Nice <gorilla>; what’s he weigh?

Several things are interesting me about IE7β2, but most of all is a relatively minor decision in the feed handling code.

If you start from the RSS 2.0.1-rv6 spec, and follow along carefully, you should notice that the <description> which is a child of <item> is described as allowing escaped HTML, while no other element is so described, and you then should conclude that no other element allows escaped HTML, that the content model for all other elements is plain text, and if someone has a <title> like <title>&amp;eacute;</title> it is because they want their readers to see &eacute;, not because they want their readers to see an e with an acute accent.

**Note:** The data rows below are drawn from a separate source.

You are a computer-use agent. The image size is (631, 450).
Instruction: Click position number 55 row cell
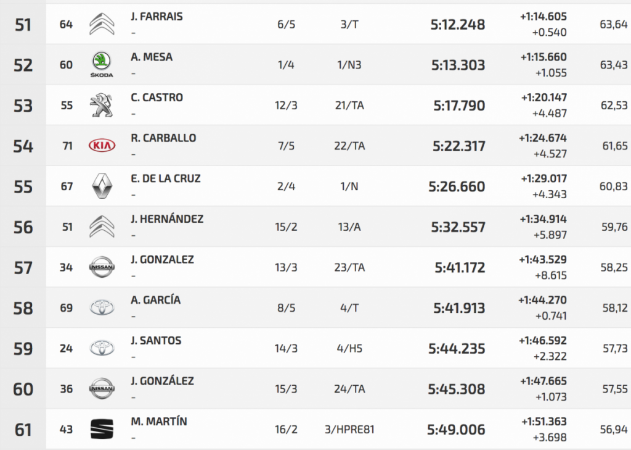coord(23,186)
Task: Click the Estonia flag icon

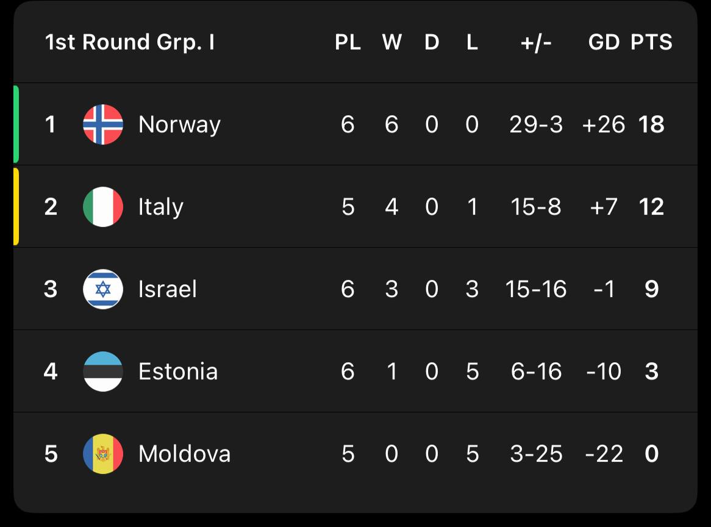Action: point(103,371)
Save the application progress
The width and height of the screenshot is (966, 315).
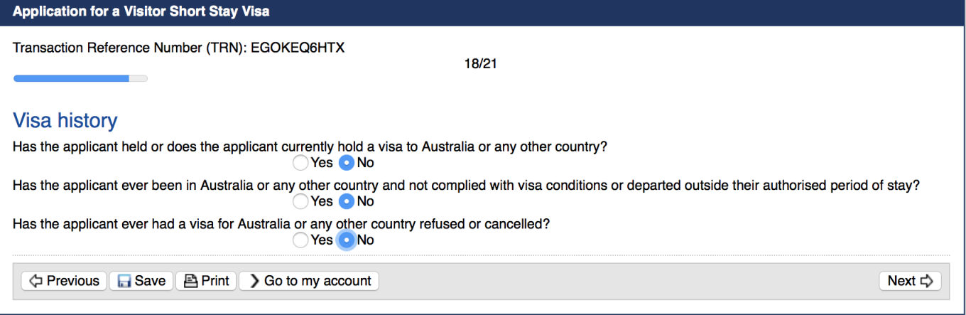pyautogui.click(x=141, y=281)
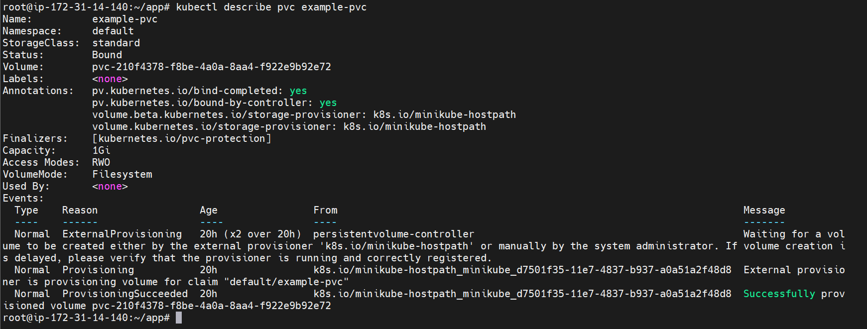The width and height of the screenshot is (867, 329).
Task: Click the "RWO" access mode value
Action: point(101,162)
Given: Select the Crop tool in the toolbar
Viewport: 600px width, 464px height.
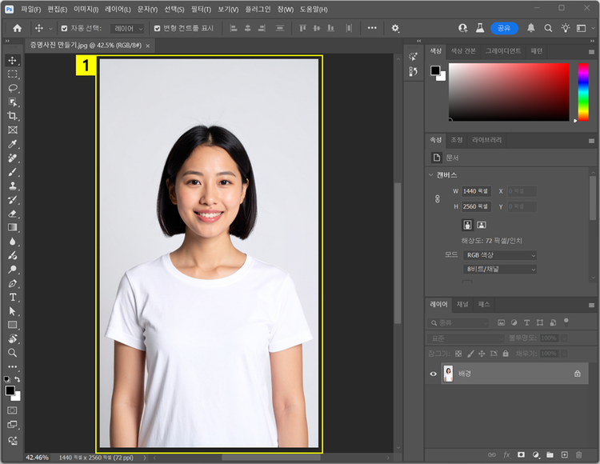Looking at the screenshot, I should [x=12, y=116].
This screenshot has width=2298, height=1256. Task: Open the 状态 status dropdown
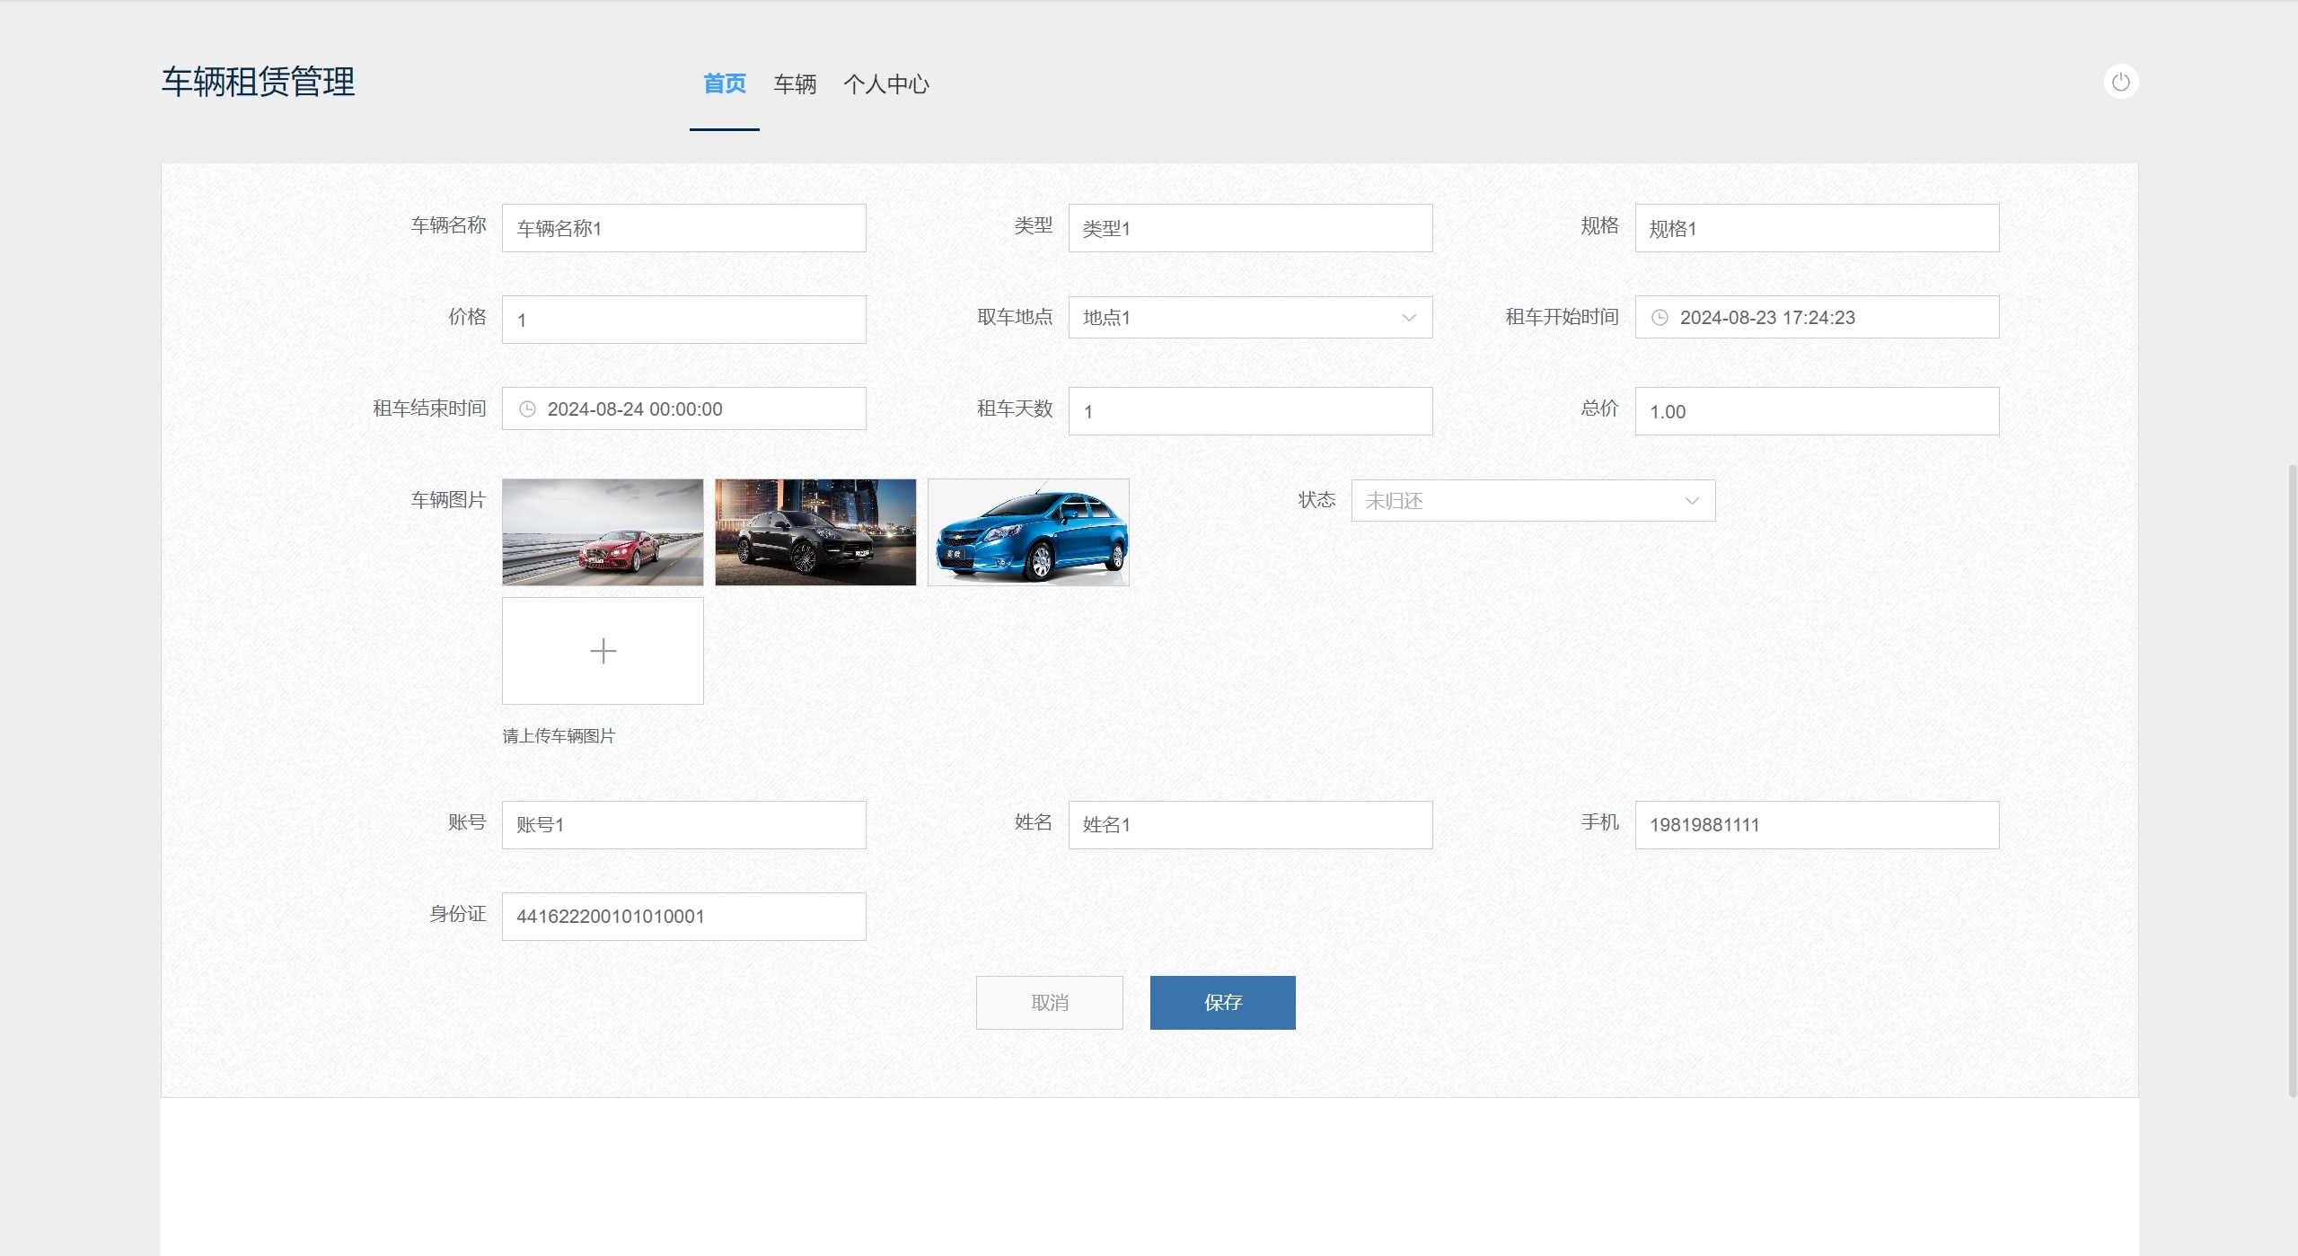1532,501
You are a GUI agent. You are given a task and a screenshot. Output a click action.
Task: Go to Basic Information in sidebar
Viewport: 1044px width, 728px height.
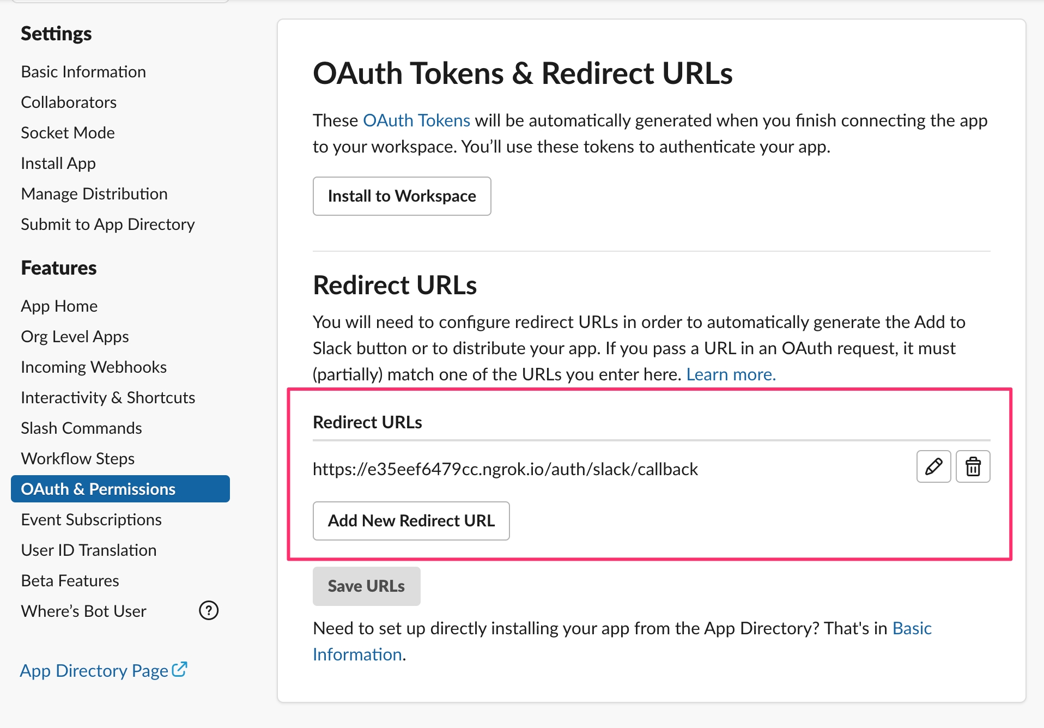pyautogui.click(x=83, y=72)
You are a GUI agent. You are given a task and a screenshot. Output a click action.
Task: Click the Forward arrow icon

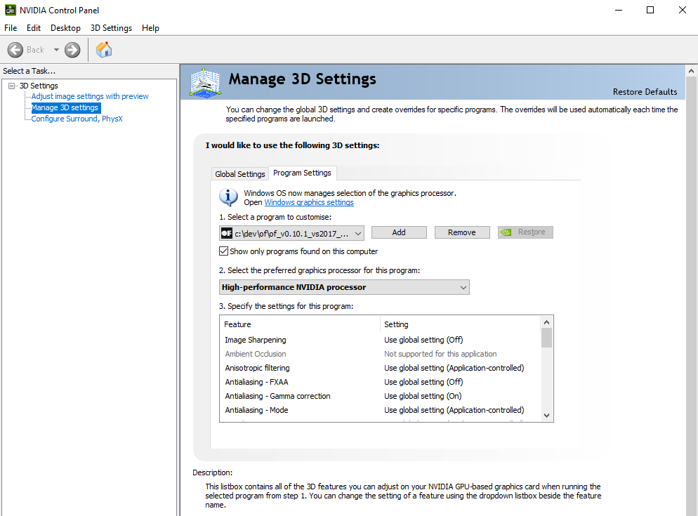coord(72,50)
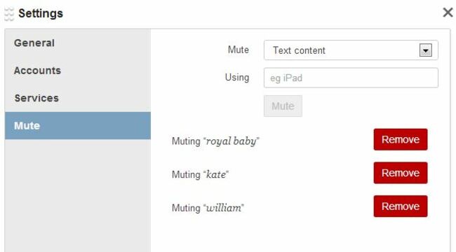Click the Muting 'royal baby' entry text

tap(215, 141)
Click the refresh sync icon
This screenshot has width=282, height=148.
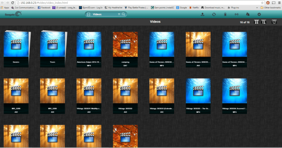coord(214,14)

If, however, you start with most weblog software or most existing aggregators, you’ll find that you can put links in your weblog’s subhead by editing its description, and that if you want to italicize Odyssey in a title to make it clear you mean the book, not your car or your own road trip, it not only works in your weblog, but probably makes it into your feed, and works in your aggregator, because someone else tried it long ago, and people complained about how bad it looked when the aggregator displayed <I>Odyssey</I>, so the aggregator author thought “why not?” and started treating item and channel titles and channel descriptions as escaped HTML.

Despite the enormous amount of time people have spent arguing over which one of those is “right,” it really doesn’t matter (except perhaps for a couple dozen people like Norm Walsh who will absolutely refuse to have anything to do with escaped markup). What matters is that there only be one way. If you have to create workable feeds for searches of 300,000 browser bug reports, many of which want to display examples of HTML tags in the titles, then it doesn’t matter too much whether you use <title>&lt;foo&gt; support broken</title> or <title>&amp;lt;foo&amp;gt; support broken</title>. However, if using one is clearly correct and to spec, but using the other one is required to avoid breaking some aggregators and opening XSS holes in others, but that then breaks some which were not broken by doing The Right Thing, then you’re likely to wind up saying “screw you guys, I’m going home” and using Atom, which mostly exists for precisely this reason.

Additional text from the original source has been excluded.